La vera spiegazione dell'atteggiamento comunista è nella strategia del PCI, nelle sue preoccupazioni per i rapporti con la DC. La si trova, questa spiegazione, in quel passo dell'intervento dell'on. Coccia dove si accenna al fatto che i radicali, non tenendo conto "delle difficoltà e del complesso iter della riforma della Pubblica Sicurezza pongono in termini di "pretendere o lasciare" l'accoglimento della riforma degli agenti di custodia". Sulla base di questa premessa si può allora comprendere perché i comunisti considerino che "l'approvazione di una riforma di questo spessore" sia "un problema di tempo non brevissimi o immediati": i "tempi lunghi" di Bonifacio ritenuti necessari anche dai comunisti, ma non per ragioni tecnico-legislative, né per ragioni amministrative, ma per ragioni politiche: le ragioni dei rapporti con la DC, le stesse per cui non si sono mai fatte le riforme in Italia o quando si sono fatte male. Anche in questa occasione l'atteggiamento dei comunisti è quello di chi vuole togliere l
e castagne dal fuoco alla DC e al governo: "associare i gruppi democratici per prospettare un pacchetto immediato da sottoporre al governo, indipendentemente dalla sua volontà e dalle sue soluzioni". Che è come dire: raggiungiamo l'accordo con la DC su alcune proposte parziali per tenere per tenere il governo e il ministro, ma soprattutto gli equilibri politici della "non sfiducia", al riparo di eventuali contraccolpi e divisioni DC sulla riforma.

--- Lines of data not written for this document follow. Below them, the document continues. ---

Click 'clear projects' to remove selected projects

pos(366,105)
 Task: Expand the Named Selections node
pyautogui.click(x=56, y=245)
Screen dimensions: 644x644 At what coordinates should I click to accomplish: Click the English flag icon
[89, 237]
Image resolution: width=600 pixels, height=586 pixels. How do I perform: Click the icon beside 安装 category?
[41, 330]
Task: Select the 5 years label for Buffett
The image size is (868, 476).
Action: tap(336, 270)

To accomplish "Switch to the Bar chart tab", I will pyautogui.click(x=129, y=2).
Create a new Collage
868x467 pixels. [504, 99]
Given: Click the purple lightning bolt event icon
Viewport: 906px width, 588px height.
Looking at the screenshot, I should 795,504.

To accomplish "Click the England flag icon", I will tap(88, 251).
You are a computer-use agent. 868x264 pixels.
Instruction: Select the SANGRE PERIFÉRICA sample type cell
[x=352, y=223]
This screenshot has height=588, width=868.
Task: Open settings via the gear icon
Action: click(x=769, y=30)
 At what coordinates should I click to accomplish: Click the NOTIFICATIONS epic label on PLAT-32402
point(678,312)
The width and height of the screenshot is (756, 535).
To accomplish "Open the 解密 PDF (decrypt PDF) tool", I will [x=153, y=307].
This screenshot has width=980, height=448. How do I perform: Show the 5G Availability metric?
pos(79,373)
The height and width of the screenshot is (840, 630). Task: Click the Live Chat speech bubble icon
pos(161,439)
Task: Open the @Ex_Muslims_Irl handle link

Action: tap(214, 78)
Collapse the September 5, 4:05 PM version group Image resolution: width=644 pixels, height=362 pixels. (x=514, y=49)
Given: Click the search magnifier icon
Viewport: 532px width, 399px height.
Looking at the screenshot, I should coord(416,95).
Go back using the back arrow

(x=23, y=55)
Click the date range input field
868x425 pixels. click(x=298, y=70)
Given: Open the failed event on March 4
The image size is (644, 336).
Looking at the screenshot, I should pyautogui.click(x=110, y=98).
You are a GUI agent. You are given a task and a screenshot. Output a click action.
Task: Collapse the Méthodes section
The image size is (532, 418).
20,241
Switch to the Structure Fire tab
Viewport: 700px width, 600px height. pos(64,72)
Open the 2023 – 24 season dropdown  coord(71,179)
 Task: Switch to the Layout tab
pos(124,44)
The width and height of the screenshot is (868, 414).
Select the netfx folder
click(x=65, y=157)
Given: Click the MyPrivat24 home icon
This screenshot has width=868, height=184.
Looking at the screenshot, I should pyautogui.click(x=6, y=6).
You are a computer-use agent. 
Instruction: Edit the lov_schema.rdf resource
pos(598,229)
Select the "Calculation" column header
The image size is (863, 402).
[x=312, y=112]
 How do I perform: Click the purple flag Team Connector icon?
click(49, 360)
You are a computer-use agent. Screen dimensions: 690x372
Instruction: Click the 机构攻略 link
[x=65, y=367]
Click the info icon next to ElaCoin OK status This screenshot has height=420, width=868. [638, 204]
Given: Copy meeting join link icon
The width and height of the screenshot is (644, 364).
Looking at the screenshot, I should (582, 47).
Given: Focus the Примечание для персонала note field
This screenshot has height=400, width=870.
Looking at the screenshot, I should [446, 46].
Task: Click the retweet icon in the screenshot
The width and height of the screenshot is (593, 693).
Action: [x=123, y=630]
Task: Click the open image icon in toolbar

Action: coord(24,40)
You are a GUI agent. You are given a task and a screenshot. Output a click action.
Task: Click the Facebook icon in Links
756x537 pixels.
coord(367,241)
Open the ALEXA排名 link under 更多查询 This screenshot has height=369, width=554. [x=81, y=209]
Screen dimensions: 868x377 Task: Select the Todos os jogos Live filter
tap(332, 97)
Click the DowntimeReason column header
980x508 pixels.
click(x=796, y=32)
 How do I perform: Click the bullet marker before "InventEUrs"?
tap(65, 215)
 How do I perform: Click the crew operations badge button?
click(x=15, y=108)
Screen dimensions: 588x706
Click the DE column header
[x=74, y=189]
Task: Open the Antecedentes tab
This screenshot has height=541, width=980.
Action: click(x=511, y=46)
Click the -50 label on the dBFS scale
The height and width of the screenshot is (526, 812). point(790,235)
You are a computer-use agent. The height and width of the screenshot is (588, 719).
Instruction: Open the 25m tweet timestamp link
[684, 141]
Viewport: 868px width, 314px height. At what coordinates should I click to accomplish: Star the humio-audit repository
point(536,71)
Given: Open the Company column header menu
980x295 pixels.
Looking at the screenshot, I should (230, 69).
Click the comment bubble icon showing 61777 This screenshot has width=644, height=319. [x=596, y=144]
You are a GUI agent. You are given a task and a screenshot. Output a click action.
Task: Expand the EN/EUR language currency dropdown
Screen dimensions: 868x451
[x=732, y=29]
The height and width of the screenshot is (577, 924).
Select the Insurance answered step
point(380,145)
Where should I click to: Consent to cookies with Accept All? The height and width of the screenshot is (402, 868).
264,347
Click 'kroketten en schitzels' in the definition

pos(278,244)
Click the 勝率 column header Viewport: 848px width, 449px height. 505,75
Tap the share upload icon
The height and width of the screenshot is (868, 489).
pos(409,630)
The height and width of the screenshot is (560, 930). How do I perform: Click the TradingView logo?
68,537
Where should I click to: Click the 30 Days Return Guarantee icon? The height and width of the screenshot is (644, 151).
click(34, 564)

E' questa la vera ragione dell'accoglimento comunista contro i radicali: la scelta sempre del "meno peggio". Ma questa scelta evita il peggio o lo favorisce e prepara oggi, e ancora forse per qualche mese, è ancora possibile una riforma democratica della P.S. e una riforma democratica degli agenti di custodia. Altri sei mesi di ordine pubblico e di caos come questi, di evasioni e di conflitti a fuoco e saranno spazzati via tre anni di lotte democratiche per il sindacato e per la riforma e la smilitarizzazione della polizia; e sarà spazzata via la riforma penitenziaria, si tornerà nelle carceri alla più brutale repressione.
Questo spiega anche l'assurdo comportamento dei comunisti, l'indomani della positiva conclusione della lotta radicale, in commissione Giustizia, dove si sono precipitati a chiedere e a pretendere dal sottosegretario Dell'Andro la smentita del comunicato e degli impegni presi dal Presidente del Consiglio (un comportamento ai limiti del ridicolo, una pretesa che non si era mai vista in Parlamento).
Eppure nel comunicato di Palazzo Chigi, che ha tanto irritato i comunisti, si fa riferimento sia all'immediatezza delle misure urgenti richieste dai comunisti sia a tempi più brevi di quelli ipotizzati per la riforma del corpo degli agenti di custodia. Per i comunisti, come per noi, come per tutte le forze democratiche costituiva, doveva costituire una base su cui attestarsi, doveva costituire una base su cui attestarsi. Ma la spirale di certe logiche e strategie parlamentari è a volte aberrante e inarrestabile, oltre i limiti dell'autolesionismo e del ridicolo.